Lesson: Someone needed to document the goals, make sure everyone was in agreement, and map out requirements for each goal. Which leads me to item #2.
Did they have the right personnel and skillsets? The ability of this group to create high quality products was proven. In business terms, they had the content creation and quality assurance processes finely tuned.
However, this new project, as envisioned, went far beyond the usual. This was a complicated, multi-faceted project, and The Beatles, along with their managing team, lacked project requirements gathering skills, an adept project manager, and so much more. In the absence of someone filling these roles (which were previously handled by Brian Epstein, who had died two year earlier), the responsibilities fell to the band, each member having differing abilities and desires to take on these burdens. This led to heightened aggravation, stress and resentment.
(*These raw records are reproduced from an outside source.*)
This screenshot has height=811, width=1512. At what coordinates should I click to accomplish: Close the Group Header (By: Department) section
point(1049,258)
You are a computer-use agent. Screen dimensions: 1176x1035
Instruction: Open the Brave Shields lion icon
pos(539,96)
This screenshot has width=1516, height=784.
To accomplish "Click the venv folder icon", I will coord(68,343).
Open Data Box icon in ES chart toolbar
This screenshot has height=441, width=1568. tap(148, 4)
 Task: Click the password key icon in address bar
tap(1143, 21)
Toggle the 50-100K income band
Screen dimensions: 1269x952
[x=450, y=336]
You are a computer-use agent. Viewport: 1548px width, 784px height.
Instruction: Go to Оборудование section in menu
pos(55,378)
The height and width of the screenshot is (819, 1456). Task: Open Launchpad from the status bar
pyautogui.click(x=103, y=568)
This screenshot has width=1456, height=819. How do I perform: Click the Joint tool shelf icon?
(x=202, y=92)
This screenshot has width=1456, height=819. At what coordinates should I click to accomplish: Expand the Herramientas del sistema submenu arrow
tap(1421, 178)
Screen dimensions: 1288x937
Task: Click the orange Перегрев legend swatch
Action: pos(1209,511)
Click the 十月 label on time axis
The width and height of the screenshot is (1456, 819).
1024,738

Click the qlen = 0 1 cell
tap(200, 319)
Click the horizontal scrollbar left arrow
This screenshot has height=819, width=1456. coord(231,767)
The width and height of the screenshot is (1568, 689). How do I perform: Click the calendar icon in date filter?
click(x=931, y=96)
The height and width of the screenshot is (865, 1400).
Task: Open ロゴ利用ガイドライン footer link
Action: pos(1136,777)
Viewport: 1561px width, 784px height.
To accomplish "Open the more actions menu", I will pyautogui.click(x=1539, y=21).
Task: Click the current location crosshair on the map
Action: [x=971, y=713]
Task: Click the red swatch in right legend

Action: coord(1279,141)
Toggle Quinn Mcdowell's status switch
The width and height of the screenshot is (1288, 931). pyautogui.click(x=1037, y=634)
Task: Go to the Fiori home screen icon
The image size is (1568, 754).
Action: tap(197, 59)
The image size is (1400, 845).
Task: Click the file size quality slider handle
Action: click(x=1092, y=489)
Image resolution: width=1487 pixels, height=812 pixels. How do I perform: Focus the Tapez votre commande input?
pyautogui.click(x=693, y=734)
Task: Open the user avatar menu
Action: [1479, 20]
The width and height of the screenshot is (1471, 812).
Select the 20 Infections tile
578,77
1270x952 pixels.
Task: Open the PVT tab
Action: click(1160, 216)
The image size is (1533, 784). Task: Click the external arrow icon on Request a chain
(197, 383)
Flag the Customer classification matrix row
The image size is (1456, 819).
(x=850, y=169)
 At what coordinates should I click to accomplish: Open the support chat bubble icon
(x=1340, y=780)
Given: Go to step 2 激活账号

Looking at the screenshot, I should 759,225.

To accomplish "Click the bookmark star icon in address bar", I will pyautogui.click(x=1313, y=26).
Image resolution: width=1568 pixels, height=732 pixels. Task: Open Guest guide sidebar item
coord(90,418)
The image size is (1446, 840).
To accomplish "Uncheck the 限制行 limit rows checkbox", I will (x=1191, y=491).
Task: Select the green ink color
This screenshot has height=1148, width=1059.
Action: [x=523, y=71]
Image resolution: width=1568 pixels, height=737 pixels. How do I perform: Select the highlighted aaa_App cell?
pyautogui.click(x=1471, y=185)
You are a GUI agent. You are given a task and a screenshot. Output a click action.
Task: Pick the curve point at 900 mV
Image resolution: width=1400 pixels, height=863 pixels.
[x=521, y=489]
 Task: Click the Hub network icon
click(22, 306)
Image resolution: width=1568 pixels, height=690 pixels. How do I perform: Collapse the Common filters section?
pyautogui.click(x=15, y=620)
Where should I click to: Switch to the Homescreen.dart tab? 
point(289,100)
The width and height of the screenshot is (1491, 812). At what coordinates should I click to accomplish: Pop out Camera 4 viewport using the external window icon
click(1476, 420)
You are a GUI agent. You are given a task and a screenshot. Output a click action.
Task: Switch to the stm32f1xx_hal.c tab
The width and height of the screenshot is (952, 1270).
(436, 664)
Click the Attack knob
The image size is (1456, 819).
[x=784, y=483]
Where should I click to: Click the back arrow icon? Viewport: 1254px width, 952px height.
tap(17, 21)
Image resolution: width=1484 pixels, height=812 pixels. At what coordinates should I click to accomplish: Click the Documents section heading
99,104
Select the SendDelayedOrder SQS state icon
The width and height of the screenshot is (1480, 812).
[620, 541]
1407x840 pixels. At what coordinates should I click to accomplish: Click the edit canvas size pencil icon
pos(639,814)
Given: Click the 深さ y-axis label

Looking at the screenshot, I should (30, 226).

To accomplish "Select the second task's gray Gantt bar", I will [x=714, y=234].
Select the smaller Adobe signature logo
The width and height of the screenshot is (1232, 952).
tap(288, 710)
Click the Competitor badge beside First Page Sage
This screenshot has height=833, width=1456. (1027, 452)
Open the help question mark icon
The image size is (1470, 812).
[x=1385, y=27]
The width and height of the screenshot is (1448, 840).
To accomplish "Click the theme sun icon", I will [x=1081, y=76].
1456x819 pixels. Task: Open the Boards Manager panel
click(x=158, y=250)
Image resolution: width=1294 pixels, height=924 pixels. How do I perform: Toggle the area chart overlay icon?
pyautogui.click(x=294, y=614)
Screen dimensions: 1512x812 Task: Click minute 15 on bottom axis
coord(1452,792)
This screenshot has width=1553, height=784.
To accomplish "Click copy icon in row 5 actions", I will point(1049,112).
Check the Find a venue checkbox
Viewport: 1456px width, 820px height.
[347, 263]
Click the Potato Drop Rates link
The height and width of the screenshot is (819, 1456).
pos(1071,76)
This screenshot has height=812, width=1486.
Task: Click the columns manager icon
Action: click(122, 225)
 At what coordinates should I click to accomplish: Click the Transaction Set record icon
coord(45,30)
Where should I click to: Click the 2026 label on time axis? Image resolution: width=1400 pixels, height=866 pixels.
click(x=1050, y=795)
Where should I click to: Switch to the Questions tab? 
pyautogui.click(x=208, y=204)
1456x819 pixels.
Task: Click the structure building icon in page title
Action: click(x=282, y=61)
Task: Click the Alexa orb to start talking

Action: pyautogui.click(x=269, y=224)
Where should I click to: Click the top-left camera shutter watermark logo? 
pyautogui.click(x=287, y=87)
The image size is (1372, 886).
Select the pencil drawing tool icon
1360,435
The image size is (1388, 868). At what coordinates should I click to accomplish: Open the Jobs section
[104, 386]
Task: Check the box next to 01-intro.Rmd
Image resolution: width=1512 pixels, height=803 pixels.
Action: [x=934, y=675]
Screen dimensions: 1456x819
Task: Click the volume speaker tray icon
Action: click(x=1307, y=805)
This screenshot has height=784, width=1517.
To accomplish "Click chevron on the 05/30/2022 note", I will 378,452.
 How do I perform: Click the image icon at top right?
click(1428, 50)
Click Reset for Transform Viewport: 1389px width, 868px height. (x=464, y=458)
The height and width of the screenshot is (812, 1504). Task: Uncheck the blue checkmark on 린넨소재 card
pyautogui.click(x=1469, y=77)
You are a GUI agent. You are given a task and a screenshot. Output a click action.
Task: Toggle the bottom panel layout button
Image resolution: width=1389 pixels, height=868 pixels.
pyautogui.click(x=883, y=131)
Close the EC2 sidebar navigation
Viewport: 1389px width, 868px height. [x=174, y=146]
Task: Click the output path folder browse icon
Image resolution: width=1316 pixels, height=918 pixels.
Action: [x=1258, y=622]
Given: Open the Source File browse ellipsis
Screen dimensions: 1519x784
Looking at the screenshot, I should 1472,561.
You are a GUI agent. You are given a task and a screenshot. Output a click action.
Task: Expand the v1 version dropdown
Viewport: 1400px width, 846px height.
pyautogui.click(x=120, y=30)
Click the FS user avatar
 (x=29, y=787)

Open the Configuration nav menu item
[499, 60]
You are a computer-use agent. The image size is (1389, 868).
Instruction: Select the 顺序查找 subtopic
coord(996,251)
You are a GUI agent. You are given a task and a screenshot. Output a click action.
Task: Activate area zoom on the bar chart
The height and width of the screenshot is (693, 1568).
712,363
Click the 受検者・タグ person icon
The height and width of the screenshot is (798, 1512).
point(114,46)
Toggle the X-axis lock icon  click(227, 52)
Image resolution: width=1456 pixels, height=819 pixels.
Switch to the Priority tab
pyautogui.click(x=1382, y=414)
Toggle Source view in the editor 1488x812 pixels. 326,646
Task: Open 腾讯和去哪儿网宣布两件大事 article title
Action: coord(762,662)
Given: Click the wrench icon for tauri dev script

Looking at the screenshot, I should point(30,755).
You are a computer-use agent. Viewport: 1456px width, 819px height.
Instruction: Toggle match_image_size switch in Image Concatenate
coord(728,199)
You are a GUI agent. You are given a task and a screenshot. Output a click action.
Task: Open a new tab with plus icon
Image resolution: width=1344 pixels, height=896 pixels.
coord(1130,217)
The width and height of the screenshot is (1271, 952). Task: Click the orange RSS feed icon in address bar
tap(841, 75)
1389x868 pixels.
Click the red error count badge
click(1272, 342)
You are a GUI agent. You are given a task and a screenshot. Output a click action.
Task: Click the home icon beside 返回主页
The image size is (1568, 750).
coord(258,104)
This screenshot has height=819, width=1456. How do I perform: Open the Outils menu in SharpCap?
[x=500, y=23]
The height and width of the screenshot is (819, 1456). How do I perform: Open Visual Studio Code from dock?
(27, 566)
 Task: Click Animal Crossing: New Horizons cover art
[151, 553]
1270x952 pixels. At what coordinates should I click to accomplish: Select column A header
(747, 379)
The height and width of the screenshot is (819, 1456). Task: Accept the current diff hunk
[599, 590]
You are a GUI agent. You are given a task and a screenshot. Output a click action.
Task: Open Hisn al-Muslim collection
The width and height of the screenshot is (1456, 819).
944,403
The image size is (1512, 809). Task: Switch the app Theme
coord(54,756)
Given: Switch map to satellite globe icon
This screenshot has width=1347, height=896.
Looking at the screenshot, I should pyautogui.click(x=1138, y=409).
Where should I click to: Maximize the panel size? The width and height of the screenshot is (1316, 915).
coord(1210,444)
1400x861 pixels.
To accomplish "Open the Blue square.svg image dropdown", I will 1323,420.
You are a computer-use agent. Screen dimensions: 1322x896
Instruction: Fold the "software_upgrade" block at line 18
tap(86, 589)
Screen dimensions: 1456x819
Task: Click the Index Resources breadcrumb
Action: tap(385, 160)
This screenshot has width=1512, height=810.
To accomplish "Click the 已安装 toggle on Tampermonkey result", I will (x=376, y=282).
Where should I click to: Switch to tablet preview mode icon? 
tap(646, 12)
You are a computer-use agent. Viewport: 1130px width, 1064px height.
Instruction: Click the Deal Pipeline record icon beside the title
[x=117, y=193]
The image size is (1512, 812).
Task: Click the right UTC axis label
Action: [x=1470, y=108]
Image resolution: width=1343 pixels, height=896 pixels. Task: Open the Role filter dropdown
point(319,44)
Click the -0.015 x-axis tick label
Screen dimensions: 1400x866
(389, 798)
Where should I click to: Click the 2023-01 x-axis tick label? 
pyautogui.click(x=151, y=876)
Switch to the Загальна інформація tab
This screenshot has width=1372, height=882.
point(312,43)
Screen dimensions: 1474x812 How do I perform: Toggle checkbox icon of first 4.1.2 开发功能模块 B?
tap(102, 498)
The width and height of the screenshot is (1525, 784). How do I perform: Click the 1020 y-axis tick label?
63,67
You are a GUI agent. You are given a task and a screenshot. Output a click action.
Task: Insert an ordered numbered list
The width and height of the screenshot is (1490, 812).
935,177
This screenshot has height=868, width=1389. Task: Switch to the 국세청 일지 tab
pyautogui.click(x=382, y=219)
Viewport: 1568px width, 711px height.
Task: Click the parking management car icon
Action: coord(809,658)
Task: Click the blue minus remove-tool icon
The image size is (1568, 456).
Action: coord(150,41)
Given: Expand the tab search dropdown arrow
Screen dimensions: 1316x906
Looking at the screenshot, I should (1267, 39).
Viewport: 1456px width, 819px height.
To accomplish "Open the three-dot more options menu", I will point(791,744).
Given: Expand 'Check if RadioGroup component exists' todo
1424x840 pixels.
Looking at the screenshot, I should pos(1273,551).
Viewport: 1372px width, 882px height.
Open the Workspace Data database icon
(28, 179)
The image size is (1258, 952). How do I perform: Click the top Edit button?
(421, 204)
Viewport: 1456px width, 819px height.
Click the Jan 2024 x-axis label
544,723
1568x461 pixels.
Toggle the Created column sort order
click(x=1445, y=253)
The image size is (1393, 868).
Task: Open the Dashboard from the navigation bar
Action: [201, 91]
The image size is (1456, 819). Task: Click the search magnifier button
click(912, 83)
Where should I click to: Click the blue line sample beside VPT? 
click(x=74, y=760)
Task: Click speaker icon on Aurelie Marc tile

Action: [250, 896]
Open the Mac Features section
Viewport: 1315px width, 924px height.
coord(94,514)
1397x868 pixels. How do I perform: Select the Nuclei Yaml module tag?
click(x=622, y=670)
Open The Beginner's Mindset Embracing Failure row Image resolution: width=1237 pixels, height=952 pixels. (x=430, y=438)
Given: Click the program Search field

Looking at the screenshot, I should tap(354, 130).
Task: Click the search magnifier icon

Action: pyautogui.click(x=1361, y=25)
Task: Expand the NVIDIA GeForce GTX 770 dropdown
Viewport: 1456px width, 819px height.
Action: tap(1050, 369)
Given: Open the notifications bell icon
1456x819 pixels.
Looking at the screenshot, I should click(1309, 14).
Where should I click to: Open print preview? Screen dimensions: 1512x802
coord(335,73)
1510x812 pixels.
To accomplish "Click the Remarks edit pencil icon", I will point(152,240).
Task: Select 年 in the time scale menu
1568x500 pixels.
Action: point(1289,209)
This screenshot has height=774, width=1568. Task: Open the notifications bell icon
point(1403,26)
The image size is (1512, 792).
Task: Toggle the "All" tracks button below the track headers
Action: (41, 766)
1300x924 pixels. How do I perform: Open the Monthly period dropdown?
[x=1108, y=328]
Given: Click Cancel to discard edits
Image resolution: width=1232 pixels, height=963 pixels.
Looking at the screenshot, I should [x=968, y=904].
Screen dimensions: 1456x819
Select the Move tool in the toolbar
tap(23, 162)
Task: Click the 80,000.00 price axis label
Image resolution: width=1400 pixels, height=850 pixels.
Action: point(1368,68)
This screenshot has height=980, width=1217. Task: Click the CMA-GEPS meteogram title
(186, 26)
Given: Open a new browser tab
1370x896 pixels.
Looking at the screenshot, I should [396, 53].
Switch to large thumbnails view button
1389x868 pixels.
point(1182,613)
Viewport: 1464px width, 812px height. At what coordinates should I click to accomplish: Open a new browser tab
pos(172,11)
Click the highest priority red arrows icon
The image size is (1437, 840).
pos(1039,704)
Lesson: Clearly define roles and responsibilities and assign proficient individuals accordingly. Should the creative individual(s) producing all the content for your event also be charged with the planning and logistics responsibilities? Probably not, unless they have that skillset and the time to properly execute.
Time management, what time management? The self-imposed deadline was a stress accelerator and led to missed deadlines. Worse, it also prompted the group to severely cut back their vision for the finished products and even caused them to jettison major deliverables altogether. The stress also, arguably, contributed to the band’s demise, or in business terms, failure of the business.
Lesson: If at all possible, plan for a realistic amount of time to achieve goals. Have regular check points with stake holders. If necessary, scale back expectations for the finished project.
These are just a few of the thoughts that came to mind as I watched Peter Jackson’s version of the Let It Be sessions. It is clear that The Beatles as artists were still at their peak. The Beatles as a business lacked many of the skills required to be successful and needed help.